Le niveau de la menace terroriste ramené à 2

Depuis les attentats du 13 novembre 2015 à Paris, le niveau de la menace terroriste était passé en Belgique à 3, sur une échelle de 4 (rarement atteint). Ce qui avait notamment entraîné l’apparition de militaires à des endroits nécessitant une protection renforcée. L’Organe de coordination pour l’analyse de la menace (Ocam) a estimé ce lundi que le niveau général de la menace terroriste sur le territoire belge pouvait être ramené de 3 à 2, sauf exceptions ponctuelles.

"Nous avons comme Conseil national de sécurité (qui représente les principaux ministres et des responsables de différents services) pris connaissance de la communication officielle de la baisse générale du niveau de la menace terroriste de 3 à 2", a déclaré lors d'une conférence de presse à Bruxelles le Premier ministre Charles Michel (photo archives), ce lundi.

"Un niveau général 2 n'est pas un niveau comme avant les attentats", a prévenu Michel, en soulignant qu'une culture de sécurité existe désormais en Belgique et "a été renforcée au cours des dernières années". Alors que le niveau de menace avait été brièvement rehaussé à 3 après l’attentat sur la rédaction de Charlie Hebdo à Paris (7 janvier 2015) et l’action anti-terroriste à Verviers qui avait suivi peu après, le niveau de la menace terroriste était repassé à 3 après les attentats de Paris de novembre 2015. Cela faisait maintenant plus de deux ans.

Pendant les deux jours qui ont suivi les attentats du 22 mars 2016 à l’aéroport de Zaventem et dans la station de métro bruxelloise Maalbeek, le niveau de la menace est même monté à son maximum : 4.

L’Ocam estime actuellement que le niveau peut être ramené à 2, la menace n’étant plus "sérieuse et probable", mais "moyenne et peu probable". Pour certains endroits spécifiques, le niveau 3 est cependant maintenu. Le bourgmestre d’Anvers, Bart De Wever, a pour sa part indiqué qu’il souhaitait maintenir la surveillance par des militaires aux abords des sites juifs dans sa ville.

Jasper Jacobs

"Un message nuancé"

Le Premier ministre Michel a toutefois averti que les militaires - déployés dans les grandes villes depuis le 17 janvier 2015 - ne disparaîtront pas des rues. "Nous gardons les militaires de façon proportionnelle", a-t-il précisé ce lundi.

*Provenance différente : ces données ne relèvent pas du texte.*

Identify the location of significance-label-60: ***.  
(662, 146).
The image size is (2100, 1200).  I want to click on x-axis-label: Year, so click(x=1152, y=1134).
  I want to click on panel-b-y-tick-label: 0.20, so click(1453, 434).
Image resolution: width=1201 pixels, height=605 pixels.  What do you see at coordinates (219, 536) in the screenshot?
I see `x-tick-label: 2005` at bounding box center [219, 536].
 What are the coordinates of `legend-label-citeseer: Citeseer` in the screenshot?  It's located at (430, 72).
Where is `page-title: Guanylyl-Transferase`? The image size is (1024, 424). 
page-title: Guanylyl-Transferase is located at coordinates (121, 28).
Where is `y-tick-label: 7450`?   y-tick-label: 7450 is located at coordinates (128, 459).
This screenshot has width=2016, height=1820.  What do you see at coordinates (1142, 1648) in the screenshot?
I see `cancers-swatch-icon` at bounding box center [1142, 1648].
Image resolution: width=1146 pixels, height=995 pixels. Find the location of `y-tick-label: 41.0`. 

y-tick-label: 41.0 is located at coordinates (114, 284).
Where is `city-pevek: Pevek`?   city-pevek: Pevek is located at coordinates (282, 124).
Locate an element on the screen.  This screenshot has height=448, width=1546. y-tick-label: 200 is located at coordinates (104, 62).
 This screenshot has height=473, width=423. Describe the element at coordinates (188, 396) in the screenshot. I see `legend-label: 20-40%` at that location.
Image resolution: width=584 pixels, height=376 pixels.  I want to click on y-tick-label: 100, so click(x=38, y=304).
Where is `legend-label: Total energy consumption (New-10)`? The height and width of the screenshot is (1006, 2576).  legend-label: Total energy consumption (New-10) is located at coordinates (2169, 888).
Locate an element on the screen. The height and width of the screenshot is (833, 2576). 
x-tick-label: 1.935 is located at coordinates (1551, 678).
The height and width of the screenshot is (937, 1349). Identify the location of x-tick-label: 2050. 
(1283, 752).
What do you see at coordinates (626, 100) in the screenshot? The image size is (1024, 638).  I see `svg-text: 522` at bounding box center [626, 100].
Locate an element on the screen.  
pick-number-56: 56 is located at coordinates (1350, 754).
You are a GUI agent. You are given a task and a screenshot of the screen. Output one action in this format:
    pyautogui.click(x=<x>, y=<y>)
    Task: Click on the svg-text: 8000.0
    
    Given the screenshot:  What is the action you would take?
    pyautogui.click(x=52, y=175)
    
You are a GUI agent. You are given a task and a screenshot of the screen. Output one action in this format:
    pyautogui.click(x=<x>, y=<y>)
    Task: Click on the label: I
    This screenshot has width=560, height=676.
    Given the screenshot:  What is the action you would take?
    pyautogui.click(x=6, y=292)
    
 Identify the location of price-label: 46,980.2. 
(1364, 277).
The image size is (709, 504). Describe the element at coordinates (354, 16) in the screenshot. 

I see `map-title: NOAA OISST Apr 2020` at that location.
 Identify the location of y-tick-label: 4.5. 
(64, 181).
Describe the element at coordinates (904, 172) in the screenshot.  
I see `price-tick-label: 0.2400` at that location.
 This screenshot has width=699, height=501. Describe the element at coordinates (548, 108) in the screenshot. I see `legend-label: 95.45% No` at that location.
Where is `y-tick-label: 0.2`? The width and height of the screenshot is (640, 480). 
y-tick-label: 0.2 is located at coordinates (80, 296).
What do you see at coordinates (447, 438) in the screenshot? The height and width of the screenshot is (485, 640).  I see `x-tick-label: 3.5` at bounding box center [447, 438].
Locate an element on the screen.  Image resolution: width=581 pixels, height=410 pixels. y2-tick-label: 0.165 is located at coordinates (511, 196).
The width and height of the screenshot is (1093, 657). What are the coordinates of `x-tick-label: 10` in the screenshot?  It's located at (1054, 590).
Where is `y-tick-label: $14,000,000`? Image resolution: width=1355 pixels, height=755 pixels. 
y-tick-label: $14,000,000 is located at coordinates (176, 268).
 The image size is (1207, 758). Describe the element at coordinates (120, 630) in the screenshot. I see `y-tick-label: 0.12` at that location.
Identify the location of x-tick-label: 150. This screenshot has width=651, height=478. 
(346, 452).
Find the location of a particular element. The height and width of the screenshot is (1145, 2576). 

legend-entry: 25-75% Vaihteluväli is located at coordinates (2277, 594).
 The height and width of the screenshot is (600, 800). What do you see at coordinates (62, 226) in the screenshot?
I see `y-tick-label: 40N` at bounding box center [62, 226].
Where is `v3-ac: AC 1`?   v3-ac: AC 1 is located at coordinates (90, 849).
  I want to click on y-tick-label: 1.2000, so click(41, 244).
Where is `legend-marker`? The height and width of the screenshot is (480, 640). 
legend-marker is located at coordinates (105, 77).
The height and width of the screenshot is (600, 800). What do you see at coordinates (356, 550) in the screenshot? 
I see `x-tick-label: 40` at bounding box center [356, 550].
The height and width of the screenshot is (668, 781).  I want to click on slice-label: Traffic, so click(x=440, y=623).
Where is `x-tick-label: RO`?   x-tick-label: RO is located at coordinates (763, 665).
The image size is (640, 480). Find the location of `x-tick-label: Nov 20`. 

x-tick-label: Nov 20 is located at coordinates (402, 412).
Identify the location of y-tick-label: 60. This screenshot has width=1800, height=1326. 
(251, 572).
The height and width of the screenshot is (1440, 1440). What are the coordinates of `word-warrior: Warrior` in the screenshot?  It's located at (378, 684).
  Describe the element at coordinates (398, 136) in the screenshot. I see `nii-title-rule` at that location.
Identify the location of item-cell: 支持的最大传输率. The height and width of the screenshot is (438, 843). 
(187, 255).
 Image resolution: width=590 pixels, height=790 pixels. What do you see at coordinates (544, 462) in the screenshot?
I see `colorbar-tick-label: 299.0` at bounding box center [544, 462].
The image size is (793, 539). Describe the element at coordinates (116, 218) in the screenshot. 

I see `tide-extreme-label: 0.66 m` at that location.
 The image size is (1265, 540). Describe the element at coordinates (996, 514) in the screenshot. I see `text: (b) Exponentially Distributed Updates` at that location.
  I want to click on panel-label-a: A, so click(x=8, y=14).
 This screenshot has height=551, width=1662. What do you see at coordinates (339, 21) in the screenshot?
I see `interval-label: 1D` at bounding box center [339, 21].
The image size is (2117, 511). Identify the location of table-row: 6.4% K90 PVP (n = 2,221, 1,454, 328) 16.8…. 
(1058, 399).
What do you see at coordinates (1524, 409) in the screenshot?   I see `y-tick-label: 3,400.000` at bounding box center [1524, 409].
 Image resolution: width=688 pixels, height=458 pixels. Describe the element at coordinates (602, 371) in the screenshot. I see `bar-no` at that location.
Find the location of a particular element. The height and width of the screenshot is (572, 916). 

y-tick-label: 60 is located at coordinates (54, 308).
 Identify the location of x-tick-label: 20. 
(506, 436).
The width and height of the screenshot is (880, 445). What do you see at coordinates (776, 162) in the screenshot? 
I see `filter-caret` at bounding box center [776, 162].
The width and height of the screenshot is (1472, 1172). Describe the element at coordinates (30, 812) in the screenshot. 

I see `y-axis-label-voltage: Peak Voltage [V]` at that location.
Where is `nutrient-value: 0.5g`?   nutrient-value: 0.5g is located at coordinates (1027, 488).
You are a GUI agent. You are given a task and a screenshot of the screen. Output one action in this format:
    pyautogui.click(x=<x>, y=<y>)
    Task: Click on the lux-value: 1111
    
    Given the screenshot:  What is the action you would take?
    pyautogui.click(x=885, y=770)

D’après Paul Van Tigchelt (photo), qui dirige l’Ocam, le niveau 2 signifie que la menace est moins pressante, mais pas qu’il n’y a plus de menace. "C’est un message nuancé. Mais sur base des informations disponibles des services de renseignements, il semble que la menace provenant de "lone actors" qui sont encouragés par la propagande officielle à commettre des attentats ait diminué. Le califat en Syrie et en Irak n’existe plus non plus. L’organisation terroriste Etat islamique a perdu son pouvoir d’attraction".

"Mais il reste des extrémistes au niveau international. Nous devons donc rester alertes et vigilants", précisait Van Tigchelt.